Commonplace is an imagined conversation between two very different South African family photographic archives.

The first, dating back to the 1850s, is the album of a white rural family, built up over several generations.

The second is the work of two black African photographers — father and son — who offered their services to the urban black, coloured and Indian residents of a small town near Johannesburg in the 1950s and 1960s.

Presented side by side, the people shown in these images are unlikely to have met each other. Yet in bringing the images from both collections together, a creative dialogue is established. Unexpected visual connections begin to emerge, suggesting the varied ways in which lives lived in different times and places might resonate with each other. This exercise in juxtaposition does not claim to transcend the political, but brings to the fore the unremarkable, commonplace details that make the political deeply personal.

Commonplace began as two separate doctoral research projects at Leiden University in which Feyder and Adams were considering the importance of private photographs for our understanding of the past and our changing relationships to it.
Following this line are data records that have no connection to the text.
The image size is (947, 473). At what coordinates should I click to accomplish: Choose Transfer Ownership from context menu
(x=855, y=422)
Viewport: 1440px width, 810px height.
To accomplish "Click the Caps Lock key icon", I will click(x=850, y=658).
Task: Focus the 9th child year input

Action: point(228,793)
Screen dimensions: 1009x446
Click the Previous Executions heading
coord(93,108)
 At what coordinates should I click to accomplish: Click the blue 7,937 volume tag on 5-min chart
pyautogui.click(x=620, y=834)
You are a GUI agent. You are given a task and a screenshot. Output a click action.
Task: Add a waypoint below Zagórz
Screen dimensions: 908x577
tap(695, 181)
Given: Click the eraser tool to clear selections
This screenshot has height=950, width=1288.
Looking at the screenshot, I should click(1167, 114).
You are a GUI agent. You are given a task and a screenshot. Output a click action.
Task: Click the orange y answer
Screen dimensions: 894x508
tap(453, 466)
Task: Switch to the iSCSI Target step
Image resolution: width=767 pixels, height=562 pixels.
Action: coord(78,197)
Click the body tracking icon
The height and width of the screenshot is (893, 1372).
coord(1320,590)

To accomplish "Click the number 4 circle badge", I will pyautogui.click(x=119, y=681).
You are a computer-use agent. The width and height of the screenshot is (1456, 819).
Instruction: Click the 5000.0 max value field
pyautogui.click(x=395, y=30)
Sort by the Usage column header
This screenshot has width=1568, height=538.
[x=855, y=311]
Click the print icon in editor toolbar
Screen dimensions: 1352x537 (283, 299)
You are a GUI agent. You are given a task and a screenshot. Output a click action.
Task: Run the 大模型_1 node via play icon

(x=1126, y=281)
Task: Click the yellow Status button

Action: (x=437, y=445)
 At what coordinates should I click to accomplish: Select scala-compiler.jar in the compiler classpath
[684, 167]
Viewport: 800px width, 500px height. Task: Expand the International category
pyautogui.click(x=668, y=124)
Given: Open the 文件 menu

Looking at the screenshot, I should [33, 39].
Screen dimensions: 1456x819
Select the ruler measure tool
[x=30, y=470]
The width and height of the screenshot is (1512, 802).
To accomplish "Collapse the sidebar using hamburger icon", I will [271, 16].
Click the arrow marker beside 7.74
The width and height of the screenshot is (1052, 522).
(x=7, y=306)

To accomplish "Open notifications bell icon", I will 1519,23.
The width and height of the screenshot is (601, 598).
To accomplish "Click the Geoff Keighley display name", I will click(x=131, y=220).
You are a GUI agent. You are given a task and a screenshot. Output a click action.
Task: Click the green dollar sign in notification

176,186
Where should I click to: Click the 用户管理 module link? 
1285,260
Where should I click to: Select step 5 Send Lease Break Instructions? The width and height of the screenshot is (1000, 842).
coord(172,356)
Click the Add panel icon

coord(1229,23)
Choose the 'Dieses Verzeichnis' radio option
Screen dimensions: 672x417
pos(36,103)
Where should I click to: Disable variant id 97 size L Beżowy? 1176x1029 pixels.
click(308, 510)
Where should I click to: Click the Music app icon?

Dwelling on the quiet, non-sensational, everyday stories taking place at the margins of—even in spite of—the ‘struggle narrative’, this book invites us to reconsider the ways in which we interpret such images and the histories they suggest.

Sophie Feyder was born in Brussels and grew up in New York and Luxembourg. After a degree in political science in Paris, she eventually brought together her interests in photography and African history in an MPhil dissertation on black popular photography in Johannesburg. She met Farrell Ngilima during her first fieldwork trip to Johannesburg in 2008. Their close collaboration on his grandfather’s photographic collection has been an important part of her PhD research at Leiden University.

Tamsyn Adams was born in Zimbabwe and moved to South Africa as a child. She completed an art degree at the Durban University of Technology in 1997, later moving to London where she worked at a so ware company. In 2009, she completed an MA in cultural studies at Goldsmiths College, University of London, and began her PhD at the University of Leiden the following year. Her family’s collection of photographs has been an ongoing influence in much of her work.